Nos Cinemas | Bela Vingança

 

Atenção! Spoilers à vista.

 

Ei! Eu perguntei o que você está fazendo.

 

É com essa frase proferida por Cassie que a primeira sequência de Bela Vingança chega ao fim e, a partir daí, já sabemos que nem a personagem e nem o filme estão aqui para brincadeira. De cara, o questionamento sobre o respeito às vozes e vontades femininas já fica estampado na tela. Em 2021, aliás, já não deveria mais ser um questionamento o fato de que roupa ou estado etílico não são convites sexuais (o segundo, aliás, já deveria ser visto como um claro sinal de pare).

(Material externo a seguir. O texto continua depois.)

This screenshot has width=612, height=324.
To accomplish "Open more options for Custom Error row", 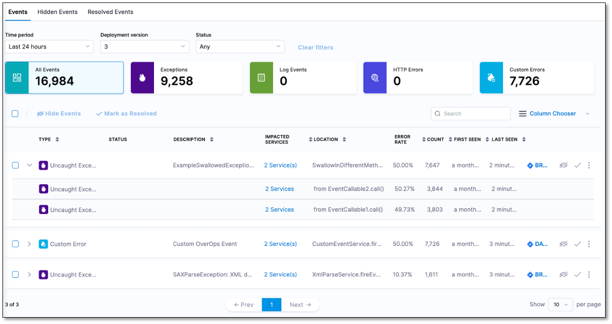I will click(x=589, y=244).
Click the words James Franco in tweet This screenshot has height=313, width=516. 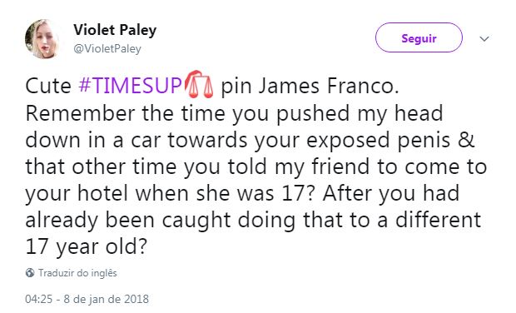click(328, 86)

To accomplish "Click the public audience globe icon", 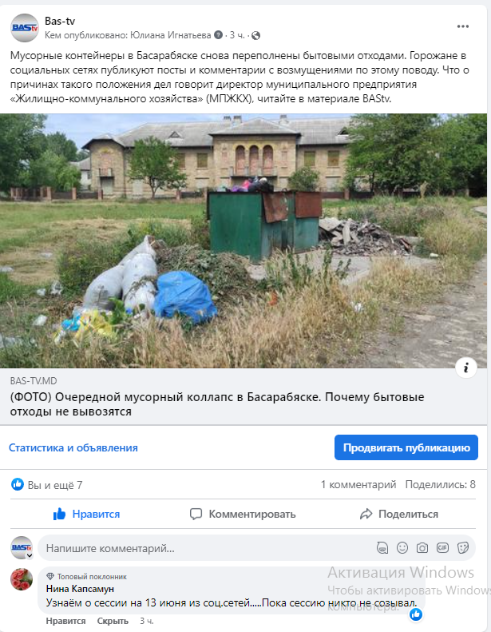I will [x=255, y=35].
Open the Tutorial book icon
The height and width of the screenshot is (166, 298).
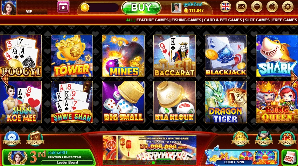(x=35, y=139)

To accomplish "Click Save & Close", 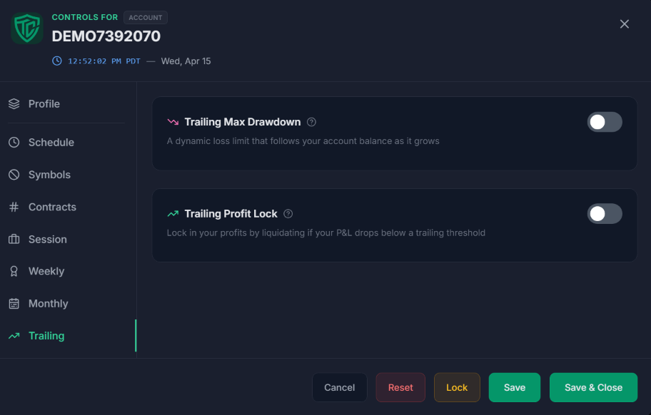I will [x=593, y=387].
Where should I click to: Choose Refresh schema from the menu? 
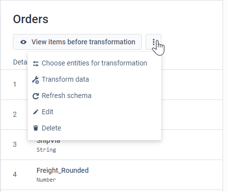tap(94, 96)
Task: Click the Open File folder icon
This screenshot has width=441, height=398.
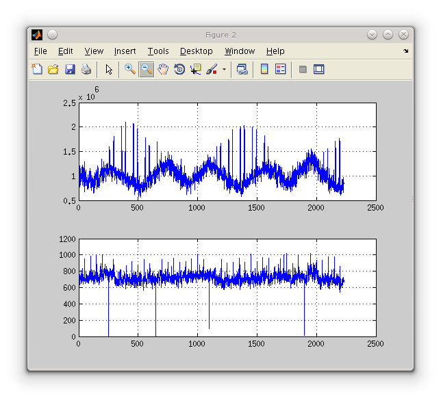Action: (53, 69)
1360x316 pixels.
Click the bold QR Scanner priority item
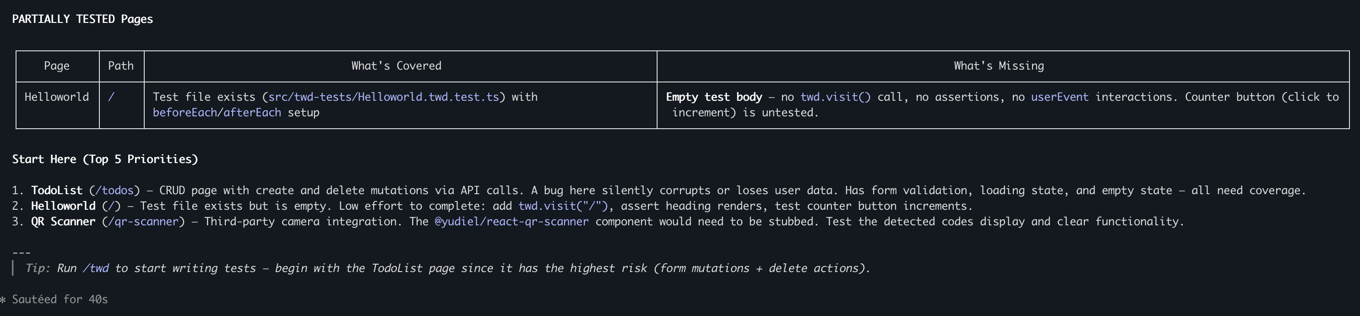63,221
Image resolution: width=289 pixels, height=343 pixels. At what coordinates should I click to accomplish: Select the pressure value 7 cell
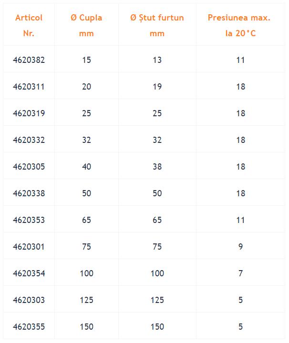240,273
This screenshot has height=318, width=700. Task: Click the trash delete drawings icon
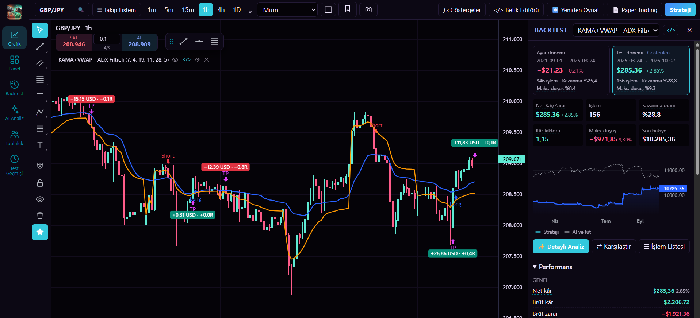(40, 216)
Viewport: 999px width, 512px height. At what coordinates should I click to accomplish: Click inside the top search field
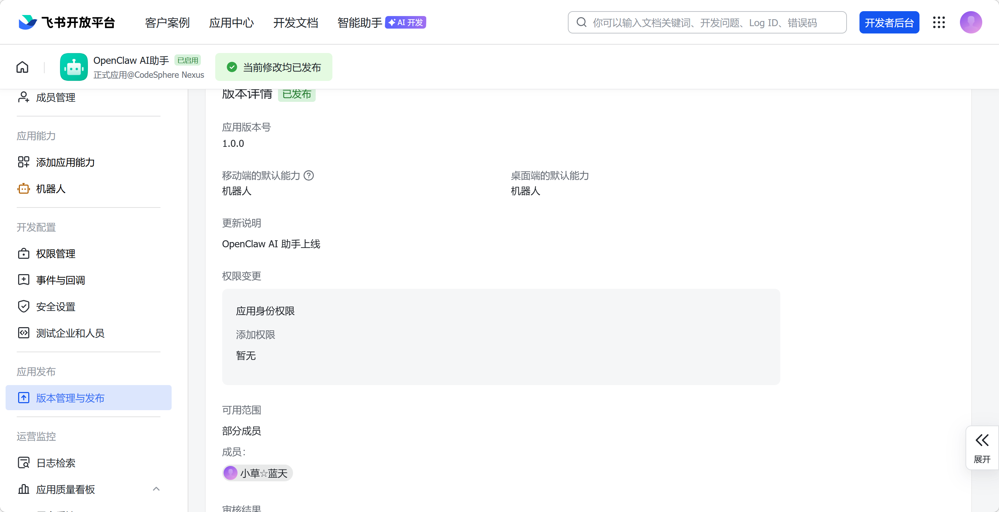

Intrigante talvez seja uma boa definição para o longa de estreia de Emerald Fennell. A atriz, mais conhecida por aqui como a intérprete de Camila Parker Bowles na terceira e quarta temporadas de The Crown, já tinha alguns créditos como roteirista para as séries Killing Eve e Drifters, mas assina o roteiro e a direção do seu primeiro filme de longa-metragem (e faz apenas uma pequena aparição como uma YouTuber em uma cena). Temos Carey Mulligan como a protagonista Cassandra (ou simplesmente Cassie) que, nas palavras da própria diretora, é uma espécie de anjo vingador — e esse fator angelical ou até divinal fica evidente em vários takes graças à ótima direção de fotografia de Benjamin Kracun

Em suas folgas do monótono trabalho na cafeteria de Gail (Laverne Cox), Cassie secretamente frequenta baladas onde finge estar totalmente alterada pelo álcool a ponto de não poder responder por si, o que atrai a atenção de certos homens que estão acostumados a agir no modo predador na primeira oportunidade que se apresenta. Chega a ser irritante ouvir, logo no início do longa, frases como “ela está pedindo” e “moças assim se colocam em perigo” sendo proferidas por essas criaturas que parecem dominadas por hormônios como se fossem animais selvagens. Mas essa irritação é fruto de uma necessária provocação que já coloca o espectador no clima da história.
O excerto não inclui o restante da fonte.